Designing a story troubleshooting dashboard
The goal of the Tines Story Troubleshooting Dashboard is simple:
Make it obvious which parts of a story are slow, erroring, or noisy.
This dashboard is designed to troubleshoot HTTP-centric Tines stories. It combines span-derived metrics from Prometheus with raw traces from Tempo. You can filter to a single story, drill down into specific destinations or actions, and jump directly from panels into full traces. It focuses on answering: what is slow, what is failing, and whether the issue lives in Tines execution, a particular action, or an external destination.
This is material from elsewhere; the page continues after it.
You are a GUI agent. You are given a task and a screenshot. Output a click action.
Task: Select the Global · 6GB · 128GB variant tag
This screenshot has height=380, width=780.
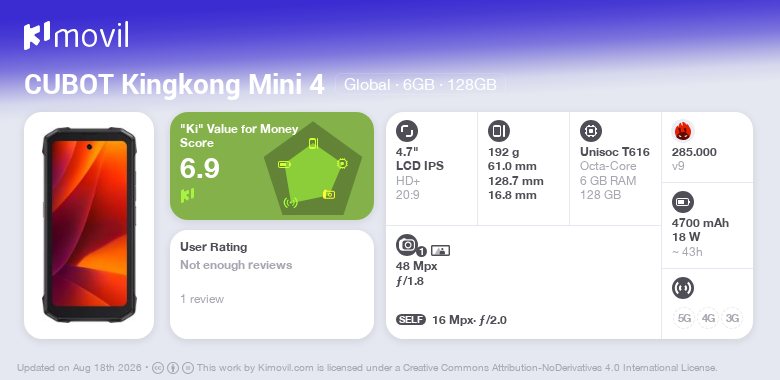point(420,85)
The dashboard is organized around three ideas:
Story-level health
high-level RED metrics
total requests, errors, duration percentiles
quick read on “is this story generally healthy?”
Action-level performance
latency by action
error rate by action
outlier actions that only occasionally spike
Drill-down paths
click → jump directly into Tempo traces
Breaking down the dashboard
1. Overview
The Overview section gives a fast, high-level read on the health of a single Tines story. It surfaces core RED metrics such as request rate, error volume, error percentage, average duration, and P99 latency. The intent is simple: tell you, within a few seconds, whether the story is generally healthy or exhibiting failure or latency symptoms.
2. Trends over time
This section focuses on how behavior changes across time, not just point-in-time snapshots. You’ll see throughput, success and error rates, and latency percentiles plotted across the selected time window. This makes it easy to spot patterns such as gradual performance decay, sudden regressions after a deploy, or spikes that correlate with increased traffic. It also helps distinguish sustained latency problems from rare tail events.
3. Error analysis
The Error Analysis section is designed to answer a single question: what is failing, and where? Errors are broken down by HTTP status class, action, and destination. This helps isolate whether failures are concentrated in one integration, one destination, or one specific action. From here, the dashboard also exposes direct trace pivot links, letting you jump from “error count increased here” into the exact traces responsible for those failures.
4. Performance analysis
This section shifts the focus from failure to slowness. It highlights the actions and destinations contributing the most to overall latency using percentile-based views such as P95 and P99. You can see whether performance degradation is systemic or isolated to a handful of expensive operations. It also surfaces slow-request samples, allowing you to hop straight into slow traces rather than hunting manually in Tempo.
5. Volume & activity
The Volume & Activity panels help explain load characteristics of a story. They show which actions generate the most requests and how frequently specific destinations are called. This is particularly useful for identifying noisy polling actions, unexpected loops, or integrations that are being exercised far more than expected.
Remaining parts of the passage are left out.